Signed-off-by: Rasmus Villemoes <linux@rasmusvillemoes.dk>
---
 drivers/input/joystick/analog.c | 8 +++++---
 1 file changed, 5 insertions(+), 3 deletions(-)

diff --git a/drivers/input/joystick/analog.c b/drivers/input/joystick/analog.c
index 6f8b084e13d0..d0a9b90e8f94 100644
--- a/drivers/input/joystick/analog.c
+++ b/drivers/input/joystick/analog.c
@@ -435,14 +435,16 @@ static void analog_calibrate_timer(struct analog_port *port)
 
 static void analog_name(struct analog *analog)
 {
-	snprintf(analog->name, sizeof(analog->name), "Analog %d-axis %d-button",
+	int ret = 0;
+
+	ret = scnprintf(analog->name, sizeof(analog->name), "Analog %d-axis %d-button",
 		 hweight8(analog->mask & ANALOG_AXES_STD),
 		 hweight8(analog->mask & ANALOG_BTNS_STD) + !!(analog->mask & ANALOG_BTNS_CHF) * 2 +
 		 hweight16(analog->mask & ANALOG_BTNS_GAMEPAD) + !!(analog->mask & ANALOG_HBTN_CHF) * 4);
 
 	if (analog->mask & ANALOG_HATS_ALL)
-		snprintf(analog->name, sizeof(analog->name), "%s %d-hat",
-			 analog->name, hweight16(analog->mask & ANALOG_HATS_ALL));
+		scnprintf(analog->name + ret, sizeof(analog->name) - ret, " %d-hat",
+			  hweight16(analog->mask & ANALOG_HATS_ALL));
 
 	if (analog->mask & ANALOG_HAT_FCS)
 		strlcat(analog->name, " FCS", sizeof(analog->name));
-- 
2.1.4

[RFC 3/7] leds: avoid fragile sprintf use

[Rasmus Villemoes]

Passing overlapping src and dst buffers to sprintf is fragile (and
undefined behaviour). So while this may seem like a clever way of
appending a newline and obtaining the length of the resulting string
at the same time, we might as well use that pbuf points to the current
end of string and do the same thing with an assignment, increment and
pointer subtraction.

Signed-off-by: Rasmus Villemoes <linux@rasmusvillemoes.dk>
---
 drivers/leds/led-class-flash.c | 3 ++-
 1 file changed, 2 insertions(+), 1 deletion(-)

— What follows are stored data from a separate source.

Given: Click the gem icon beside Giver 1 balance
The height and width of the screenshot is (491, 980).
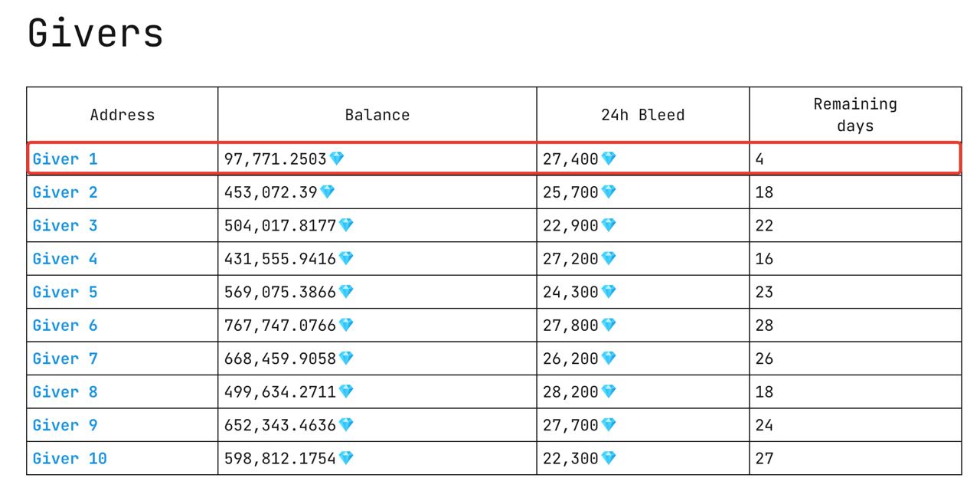Looking at the screenshot, I should tap(337, 159).
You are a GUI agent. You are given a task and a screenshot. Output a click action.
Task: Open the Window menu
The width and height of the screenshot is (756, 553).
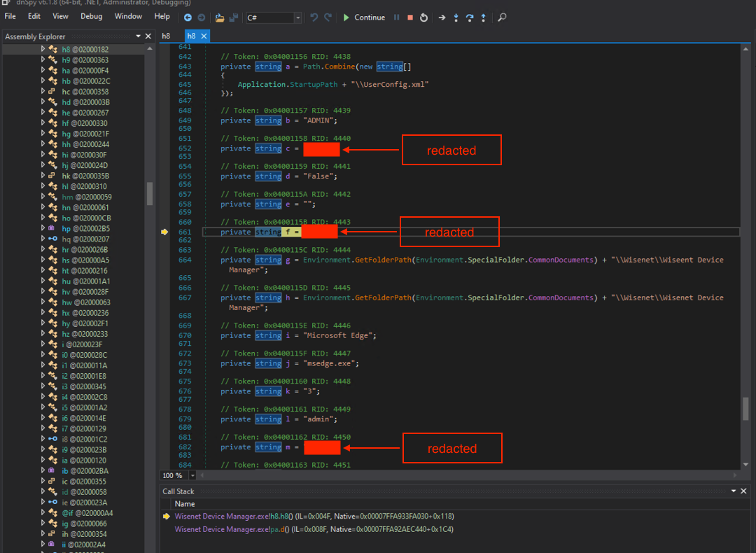128,17
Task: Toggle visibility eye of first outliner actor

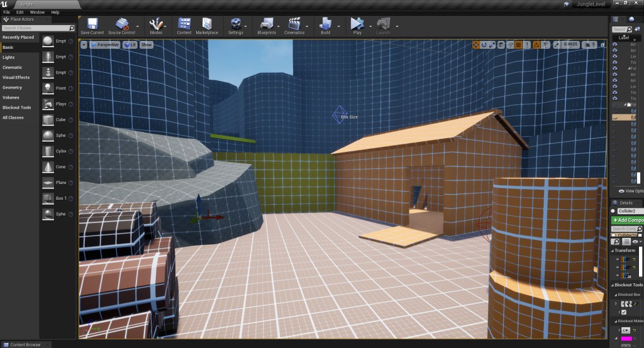Action: pos(615,43)
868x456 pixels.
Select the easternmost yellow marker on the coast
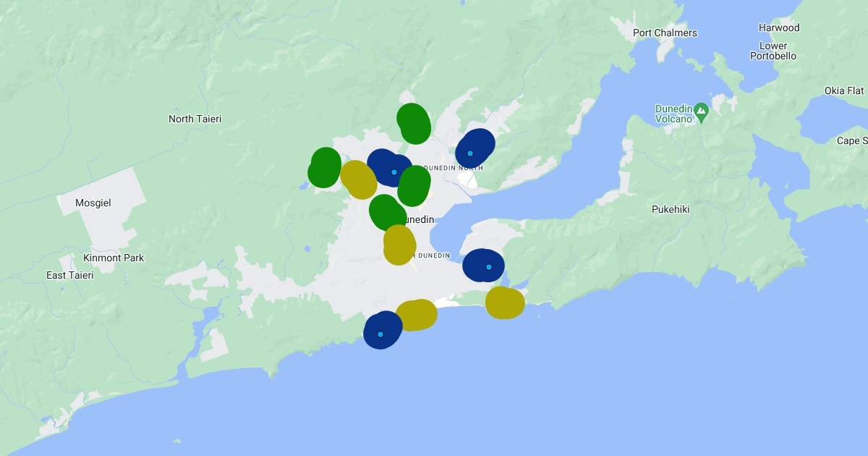pos(504,303)
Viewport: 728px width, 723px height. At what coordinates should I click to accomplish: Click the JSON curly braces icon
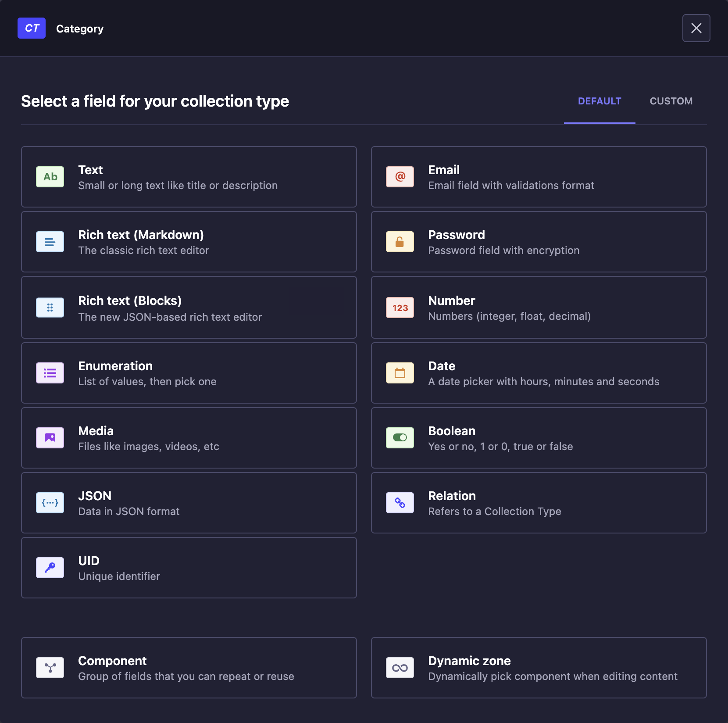(x=50, y=503)
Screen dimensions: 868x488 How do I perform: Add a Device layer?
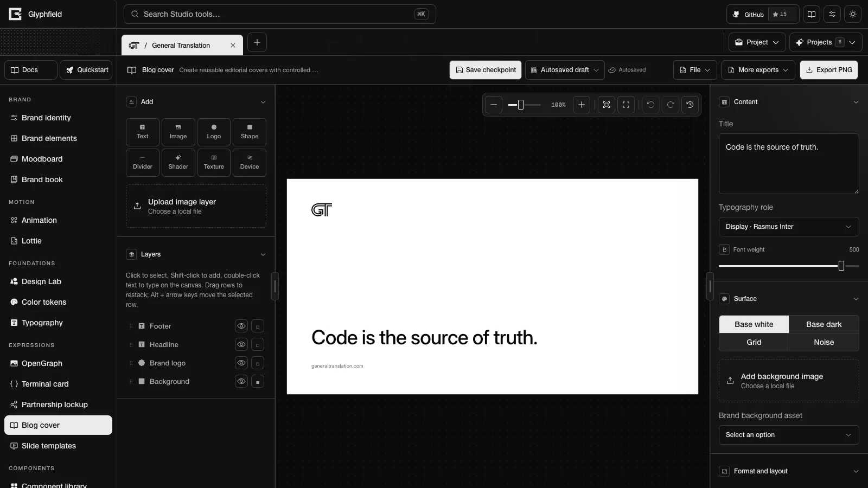[250, 163]
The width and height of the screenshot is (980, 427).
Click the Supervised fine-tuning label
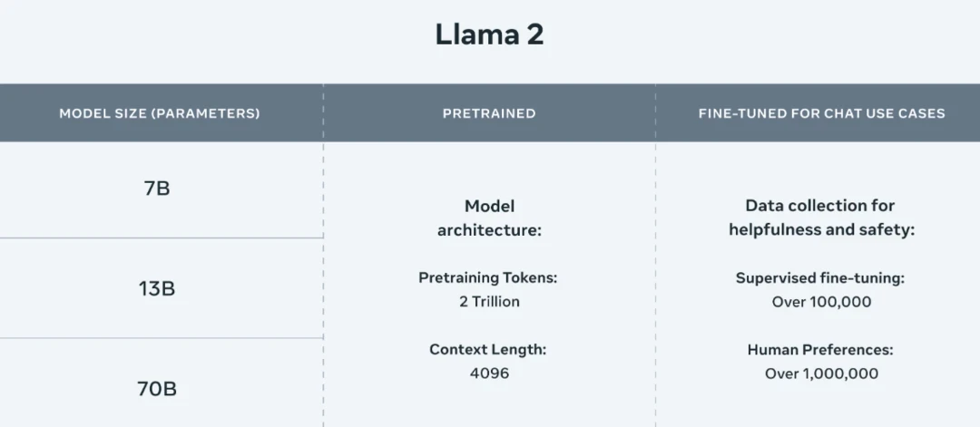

diff --git a/drivers/leds/led-class-flash.c b/drivers/leds/led-class-flash.c
index cf398275a53c..4fae548a7822 100644
--- a/drivers/leds/led-class-flash.c
+++ b/drivers/leds/led-class-flash.c
@@ -212,7 +212,8 @@ static ssize_t flash_fault_show(struct device *dev,
 		mask <<= 1;
 	}
 
-	return sprintf(buf, "%s\n", buf);
+	*pbuf++ = '\n';
+	return pbuf - buf;
 }
 static DEVICE_ATTR_RO(flash_fault);
 
-- 
2.1.4

[RFC 4/7] drivers/media/pci/zoran: avoid fragile snprintf use

[Rasmus Villemoes]

Appending to a string by doing snprintf(buf, bufsize, "%s...", buf,
...) is not guaranteed to work.

Signed-off-by: Rasmus Villemoes <linux@rasmusvillemoes.dk>
---
 drivers/media/pci/zoran/videocodec.c | 5 +++--
 1 file changed, 3 insertions(+), 2 deletions(-)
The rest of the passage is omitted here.